=== Excerpt to read ===
§ §

This has proven to be hard to reproduce. Weibin was going to try to reproduce.
Ravi is accessing and debugging the issue on: host-8-174-253.host.centralci.eng.rdu2.redhat.com
Flagged upcoming release since this is not a regression.
'oadm diagnostics NetworkCheck' output was not helpful and there is no relevant logs on the node as these test namespaces/pods/services were deleted after the operation. Created custom openshift/origin and openshift/node images with debug info and the test run showed it was failing due to https://bugzilla.redhat.com/show_bug.cgi?id=1439142 I will revisit this issue once we tackle bug#1439142
https://bugzilla.redhat.com/show_bug.cgi?id=1439142 has merged... any update on this bug? Thanks
*** Bug 1421643 has been marked as a duplicate of this bug. ***
@zhaozhanqi Can you check if this diagnostics issue be reproduced by disabling selinux on the node (setenforce 0)?
@Ravi Sankar if set setenforce 0 on node, the error in comment 17 will NOT be found. but the pod container still cannot be running with error: # docker logs 0bef11792cb4 error: --deployment or OPENSHIFT_DEPLOYMENT_NAME is required FYI, seems using the latest 3.6 atomic host containerized install will always failed in my side. will research this later. I just using the 3.5 version.

§ §

=== Extracted entries ===

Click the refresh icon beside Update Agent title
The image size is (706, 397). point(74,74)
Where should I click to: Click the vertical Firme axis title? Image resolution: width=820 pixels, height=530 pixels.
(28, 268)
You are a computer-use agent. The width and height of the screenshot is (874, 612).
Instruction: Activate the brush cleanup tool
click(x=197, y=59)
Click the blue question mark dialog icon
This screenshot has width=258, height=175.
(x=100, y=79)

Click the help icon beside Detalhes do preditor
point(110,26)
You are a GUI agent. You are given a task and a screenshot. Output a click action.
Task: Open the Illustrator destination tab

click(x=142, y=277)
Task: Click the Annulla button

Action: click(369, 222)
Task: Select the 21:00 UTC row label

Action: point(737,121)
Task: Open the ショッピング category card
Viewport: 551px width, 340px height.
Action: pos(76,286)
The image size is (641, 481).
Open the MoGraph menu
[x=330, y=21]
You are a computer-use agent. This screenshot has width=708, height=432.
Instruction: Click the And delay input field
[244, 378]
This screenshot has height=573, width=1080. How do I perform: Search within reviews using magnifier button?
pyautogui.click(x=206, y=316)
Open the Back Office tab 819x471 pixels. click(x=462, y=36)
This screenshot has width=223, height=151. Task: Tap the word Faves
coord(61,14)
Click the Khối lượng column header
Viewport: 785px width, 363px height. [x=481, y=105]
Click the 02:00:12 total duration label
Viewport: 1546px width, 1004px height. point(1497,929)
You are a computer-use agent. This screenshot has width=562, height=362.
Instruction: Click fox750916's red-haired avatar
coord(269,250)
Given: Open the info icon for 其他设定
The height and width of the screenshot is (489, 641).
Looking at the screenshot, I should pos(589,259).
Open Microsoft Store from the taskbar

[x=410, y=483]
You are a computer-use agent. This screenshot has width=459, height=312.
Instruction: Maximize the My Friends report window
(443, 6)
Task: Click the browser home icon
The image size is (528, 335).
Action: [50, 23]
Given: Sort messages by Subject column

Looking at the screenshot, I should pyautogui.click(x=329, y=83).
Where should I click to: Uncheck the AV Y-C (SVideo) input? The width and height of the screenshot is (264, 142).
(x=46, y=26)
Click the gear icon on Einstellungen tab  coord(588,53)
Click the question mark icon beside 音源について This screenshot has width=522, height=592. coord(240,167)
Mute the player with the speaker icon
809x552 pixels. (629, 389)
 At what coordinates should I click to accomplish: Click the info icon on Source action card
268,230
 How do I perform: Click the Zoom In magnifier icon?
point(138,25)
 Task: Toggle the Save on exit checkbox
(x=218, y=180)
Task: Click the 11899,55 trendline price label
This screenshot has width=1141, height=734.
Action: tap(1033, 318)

§ §

=== Complete the following ===
a – In the bug thread, what command did the commenter ask to be run on the node to disable SELinux?
b – List every command that the bug thread mentions being run or suggested.
c – Continue the bug thread about the OpenShift diagnostics failure, starting after its final comment.

=== Task-by-task answers ===
a – setenforce 0

b –
- oadm diagnostics NetworkCheck
- setenforce 0
- docker logs 0bef11792cb4

c –
We are trying to solve 2 issues for this bug: (1) For containerized openshift install, expecting specific node image name format is fragile and that caused '--deployment <name> is required' error. (2) We would like to remove the hack where we call docker directly to fetch node container id and pid. After discussion with container team(mrunalp), this will be rewritten using runc that works with other container runtimes (CRI-O, docker, etc.)
@mrunalp will you work with Ravi on this please?
*** Bug 1501797 has been marked as a duplicate of this bug. ***
CRI changes are too risky for 3.7.
In 3.10 this is no longer supported.